Thank you for your review. We will upload the genomes of all Clew phages and Ocp-2 before resubmission. It turns out that the Clew phage are highly related, which we wanted to express with the genomic comparison in the supplementary figure (rather unsuccessfully). It therefore made sense to focus our in-depth analysis on one of the phage. We will include a supplementary figure demonstrating that all Clew-1 phage require an intact psl locus for infection, to make that logic clearer. The phage are virulent (there is apparently a bit of a debate about this with regard to Bruynogheviruses, but we have not been able to isolate lysogens). This will be explained in the revised version of the manuscript as well.

Reviewer #2 (Public review):

This manuscript by Walton et al. suggests that they have identified a new bacteriophage that uses the exopolysaccharide Psl from Pseudomonas aeruginosa (PA) as a receptor. As Psl is an important component in biofilms, the authors suggest that this phage (and others similarly isolated) may be able to specifically target biofilm-growing bacteria. While an interesting suggestion, the manner in which this paper is written makes it difficult to draw this conclusion. Also, some of the results do not directly follow from the data as presented and some relevant controls seem to be missing.

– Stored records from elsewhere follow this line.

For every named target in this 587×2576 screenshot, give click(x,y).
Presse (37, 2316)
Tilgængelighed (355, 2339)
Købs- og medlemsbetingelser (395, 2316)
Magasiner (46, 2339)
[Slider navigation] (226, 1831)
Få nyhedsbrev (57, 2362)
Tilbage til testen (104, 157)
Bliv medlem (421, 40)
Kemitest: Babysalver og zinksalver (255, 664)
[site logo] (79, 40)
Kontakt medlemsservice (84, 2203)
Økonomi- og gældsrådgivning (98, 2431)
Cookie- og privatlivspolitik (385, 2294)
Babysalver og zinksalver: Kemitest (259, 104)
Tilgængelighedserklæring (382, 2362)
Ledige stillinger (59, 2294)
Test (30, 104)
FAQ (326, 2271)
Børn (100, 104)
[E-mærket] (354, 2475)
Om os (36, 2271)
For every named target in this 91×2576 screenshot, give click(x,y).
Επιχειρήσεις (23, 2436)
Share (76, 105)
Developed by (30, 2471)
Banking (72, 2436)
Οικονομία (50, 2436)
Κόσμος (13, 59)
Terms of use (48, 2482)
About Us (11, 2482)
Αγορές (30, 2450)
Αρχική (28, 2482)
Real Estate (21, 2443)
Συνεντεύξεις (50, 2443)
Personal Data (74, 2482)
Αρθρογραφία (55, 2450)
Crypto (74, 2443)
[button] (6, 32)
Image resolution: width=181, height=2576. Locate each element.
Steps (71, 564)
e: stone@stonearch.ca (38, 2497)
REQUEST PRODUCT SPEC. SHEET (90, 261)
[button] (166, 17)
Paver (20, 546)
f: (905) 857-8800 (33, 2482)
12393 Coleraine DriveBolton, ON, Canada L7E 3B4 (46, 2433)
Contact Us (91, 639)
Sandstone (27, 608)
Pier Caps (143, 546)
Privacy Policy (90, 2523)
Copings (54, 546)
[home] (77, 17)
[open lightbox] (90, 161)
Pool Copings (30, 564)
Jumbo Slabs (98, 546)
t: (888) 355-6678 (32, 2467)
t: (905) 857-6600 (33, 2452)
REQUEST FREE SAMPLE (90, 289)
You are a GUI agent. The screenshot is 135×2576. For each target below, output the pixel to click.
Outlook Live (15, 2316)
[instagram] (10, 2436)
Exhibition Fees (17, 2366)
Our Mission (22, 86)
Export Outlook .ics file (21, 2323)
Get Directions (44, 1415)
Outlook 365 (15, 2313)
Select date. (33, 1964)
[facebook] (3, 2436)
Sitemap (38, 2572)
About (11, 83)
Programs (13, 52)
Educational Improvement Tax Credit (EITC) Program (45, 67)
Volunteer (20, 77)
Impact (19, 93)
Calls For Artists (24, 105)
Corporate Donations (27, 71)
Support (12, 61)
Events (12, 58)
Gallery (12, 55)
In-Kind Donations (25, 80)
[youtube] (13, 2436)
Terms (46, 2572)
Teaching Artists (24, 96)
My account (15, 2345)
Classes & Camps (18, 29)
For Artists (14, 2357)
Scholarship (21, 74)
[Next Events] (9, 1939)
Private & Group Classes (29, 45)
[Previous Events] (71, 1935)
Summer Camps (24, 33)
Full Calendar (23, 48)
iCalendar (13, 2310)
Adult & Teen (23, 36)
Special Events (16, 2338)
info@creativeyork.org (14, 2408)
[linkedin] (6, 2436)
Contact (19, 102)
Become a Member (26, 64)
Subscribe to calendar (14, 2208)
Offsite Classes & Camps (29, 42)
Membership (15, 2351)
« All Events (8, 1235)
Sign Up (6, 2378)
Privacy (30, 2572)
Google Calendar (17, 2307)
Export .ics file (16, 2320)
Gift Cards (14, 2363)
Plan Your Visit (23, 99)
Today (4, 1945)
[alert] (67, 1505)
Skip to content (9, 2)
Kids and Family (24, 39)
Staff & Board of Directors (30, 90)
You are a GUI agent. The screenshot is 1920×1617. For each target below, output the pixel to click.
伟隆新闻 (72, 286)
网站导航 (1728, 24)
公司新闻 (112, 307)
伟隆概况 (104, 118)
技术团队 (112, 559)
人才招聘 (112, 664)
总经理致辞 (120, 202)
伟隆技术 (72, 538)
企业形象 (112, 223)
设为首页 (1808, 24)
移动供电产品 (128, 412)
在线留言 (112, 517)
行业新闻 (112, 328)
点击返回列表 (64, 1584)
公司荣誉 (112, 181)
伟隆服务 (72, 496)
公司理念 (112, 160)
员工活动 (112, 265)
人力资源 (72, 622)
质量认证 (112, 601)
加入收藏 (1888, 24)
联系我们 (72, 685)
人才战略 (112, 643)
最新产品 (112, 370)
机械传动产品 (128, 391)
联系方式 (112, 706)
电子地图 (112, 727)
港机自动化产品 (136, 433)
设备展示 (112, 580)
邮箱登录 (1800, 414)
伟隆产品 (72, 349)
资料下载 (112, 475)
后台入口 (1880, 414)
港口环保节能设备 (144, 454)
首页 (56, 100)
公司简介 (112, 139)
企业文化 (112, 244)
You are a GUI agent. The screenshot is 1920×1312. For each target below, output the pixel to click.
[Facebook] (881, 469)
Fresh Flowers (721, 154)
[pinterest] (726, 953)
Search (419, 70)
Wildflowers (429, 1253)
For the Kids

Thank you for your review. We would argue that the combination of demonstrating Psl-dependent binding of Clew-1 to P. aeruginosa, as well as demonstration of direct binding of Clew-1 to affinity-purified Psl, indicates that the phage binds directly to Psl and uses it as a receptor. In looking at the recommendations, it appears that the remark about controls refers to not using the ∆pslC mutant alone (as opposed to the ∆fliF2 ∆pslC double mutant) as a control for some of the binding experiments. However, since the ∆fliF2 mutant is more permissive for phage infection, analyzing the effect of deleting pslC in the context of the ∆fliF2 mutant background is the more stringent test.